Curtis couldn’t take his eyes off her now. He inhaled deeply, nodding. His breath caught in his throat, he reached out, bringing her to a kneeling position. He began kissing her again. Haylee did not resist. She made encouraging sounds. She did not want to frighten him again.

His hands roamed in places that would have had her fighting against him if she’d still been in her right mind. Greedily, Curtis clawed at her clothing. When Haylee felt the hooks of her bra let loose, she violently flipped him over.

An ‘oof’ escaped him as he slammed against the ground with a thud. With a detached point of view, like she was watching someone else, Haylee observed as her fingers, the webbing, in particular, molded themselves perfectly around the contours of his face.

Struggling furiously, Curtis tried to peel it away. His eyes bulged as he battled using every ounce of strength to save his life. The more he thrashed the tighter the webs adhered.

Witnessing the gruesome process was fascinating. As was the fact that it barely took any effort to hold him down. At the moment that Curtis accepted his fate, Haylee closed her eyes.

A feeling of indescribably sweet euphoria filled her. Infused with a glowing liquid light, all tension dissipated. With sparkling eyes, Haylee raised her weightless gaze to the stars. The webbed hand that had been bonded to Curtis’s mouth and nose released. Slowly and delicately, she lifted it away. She took a deep breath and stood—stretching languidly. In a daze, Haylee stood up and walked around to get used to this new sensation. Her lungs filled and expanded with breaths that drew in more air than she ever thought possible. Her thoughts came as swift as lightning. This is what all the strange things were leading up to!

After a while, Haylee wandered back to where Curtis lay, pale and trembling. Her eyes grew wide as she realized that she now knew a lot of things about him.

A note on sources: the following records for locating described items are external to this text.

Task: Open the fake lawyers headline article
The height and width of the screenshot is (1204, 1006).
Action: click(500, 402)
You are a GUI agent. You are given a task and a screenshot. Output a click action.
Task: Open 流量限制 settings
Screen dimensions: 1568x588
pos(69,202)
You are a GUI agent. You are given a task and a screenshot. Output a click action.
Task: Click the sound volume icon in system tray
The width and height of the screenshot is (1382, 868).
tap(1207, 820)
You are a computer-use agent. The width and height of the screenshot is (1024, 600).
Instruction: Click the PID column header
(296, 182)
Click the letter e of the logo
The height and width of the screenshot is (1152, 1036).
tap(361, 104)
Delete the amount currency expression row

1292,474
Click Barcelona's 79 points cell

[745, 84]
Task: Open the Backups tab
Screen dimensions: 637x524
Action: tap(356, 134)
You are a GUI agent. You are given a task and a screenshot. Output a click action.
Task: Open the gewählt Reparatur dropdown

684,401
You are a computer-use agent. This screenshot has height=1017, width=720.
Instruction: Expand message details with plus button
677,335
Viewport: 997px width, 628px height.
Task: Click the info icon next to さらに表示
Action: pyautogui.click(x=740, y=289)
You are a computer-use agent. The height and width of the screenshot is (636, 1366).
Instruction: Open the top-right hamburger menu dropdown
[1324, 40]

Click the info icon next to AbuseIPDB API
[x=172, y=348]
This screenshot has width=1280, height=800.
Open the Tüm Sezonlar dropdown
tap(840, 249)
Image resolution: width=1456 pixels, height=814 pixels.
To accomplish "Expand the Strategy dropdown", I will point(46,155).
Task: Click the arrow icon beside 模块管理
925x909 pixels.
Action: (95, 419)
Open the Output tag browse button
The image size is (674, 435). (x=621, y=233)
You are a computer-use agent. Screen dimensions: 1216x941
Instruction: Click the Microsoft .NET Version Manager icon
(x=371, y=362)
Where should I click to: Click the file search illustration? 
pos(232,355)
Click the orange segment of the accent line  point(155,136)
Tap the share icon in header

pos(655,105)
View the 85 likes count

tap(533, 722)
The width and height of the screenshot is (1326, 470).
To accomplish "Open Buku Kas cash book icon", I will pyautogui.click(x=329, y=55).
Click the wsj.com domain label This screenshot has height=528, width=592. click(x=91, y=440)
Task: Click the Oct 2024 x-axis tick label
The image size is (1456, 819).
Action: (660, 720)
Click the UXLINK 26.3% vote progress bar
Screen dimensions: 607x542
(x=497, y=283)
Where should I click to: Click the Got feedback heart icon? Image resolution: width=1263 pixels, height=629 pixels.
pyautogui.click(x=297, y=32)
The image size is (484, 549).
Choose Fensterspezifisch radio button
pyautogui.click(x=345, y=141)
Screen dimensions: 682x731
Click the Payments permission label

A surprise — since he always seemed so cool and confident — were the many nights he’d spent alone and afraid in an empty house when he was too young to fend for himself. His parents drank too much and fought too viciously. A distasteful look crossed her face when she learned that he planned to have sex with her and then describe it in graphic detail to his buddies at school.

Haylee dressed slowly. When she finished, she stood over him, watching. His pink skin glowed against the dark grass. He squirmed weakly reminding her of a maggot removed from its food source. How did I ever think that I loved him? she wondered. Haylee picked up his clothes and threw them in a heap near his feet. “Get dressed!” she demanded. When there was no response, she squatted next to him, shaking his shoulder. “Put your clothes on!”

He turned toward her. Haylee was startled to see the look on his face — or rather, the lack of a look on his face. It was as if he were asleep with his eyes open. In that instant, she understood that he was a shell emptied of its contents. Those…were now inside of her.

Haylee realized that he was not capable of putting his clothes on without help. Muddling through that awkward task, Haylee got him to his feet and tugged on his hand. His mechanical actions smoothed out and began to look almost normal once they got going. She led him back across the trestle.

On the other side, Haylee relived those awful moments running across the bridge and the shock of what she’d done to him.

Reaching the spot where he’d placed the pennies, her eyes scanned the area. Not far away, they lay on the track, blended together into one. Haylee picked up the fused metal. Her first thought was to put it in his pocket, but then she changed her mind.